Prime Minister Tony Abbott says it's not mandatory for his ministers to clear all their media appearances with his office, but they do need to stay on message.

Mr Abbott defended the arrangement on Friday, saying it had worked well in opposition and ensured the coalition spoke "with a united voice".

It was "worthwhile" for his ministers to check in with his office before doing interviews so they could get a run down on the issues of the day to avoid creating confusion.

"Is this mandatory, of course not," he told Fairfax Radio station 3AW radio on Friday.

"Is it desirable, yes."

Mr Abbott has kept a low profile since the September 7 election, but has reassured the public his ministers are hard at work.

However, he suggested they would be taking a different approach to media now they were in government, adding his ministers weren't obliged to grant interviews but should if they have "something to say".

"One of the differences between government and opposition, is that oppositions basically have nothing to do except make a noise," he said.

"Governments have a country to run, and one of the reasons why the former government was such a failure is because they never understood the difference between opposition and government."

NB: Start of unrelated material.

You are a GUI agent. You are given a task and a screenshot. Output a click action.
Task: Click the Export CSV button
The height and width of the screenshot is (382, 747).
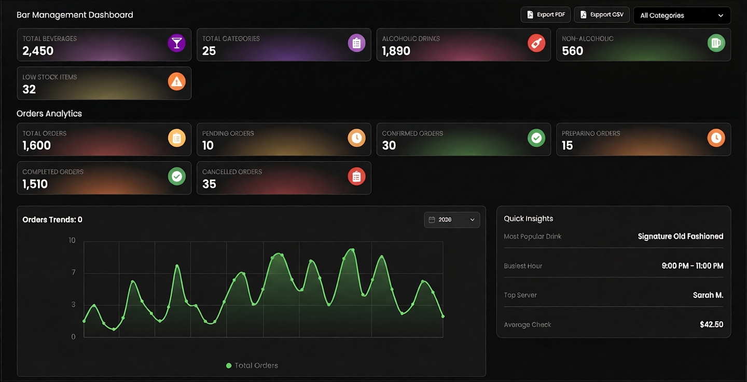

The government has been criticised for introducing a new media protocol when reporting on asylum seeker numbers, scrapping the practice of announcing boat arrivals as they happen.

The government won't disclose whether boats have been turned back, a key plank of its asylum seeker policy, and will give only weekly briefings on how many boats are arriving.

Mr Abbott said his "recollection" was this change was flagged when the coalition unveiled its new Operation Sovereign Borders policy.

"I am pretty confident that part of that announcement was to say that we would be giving the public updates on boat arrivals from time to time, rather than necessarily on an hour-by-hour basis," he said.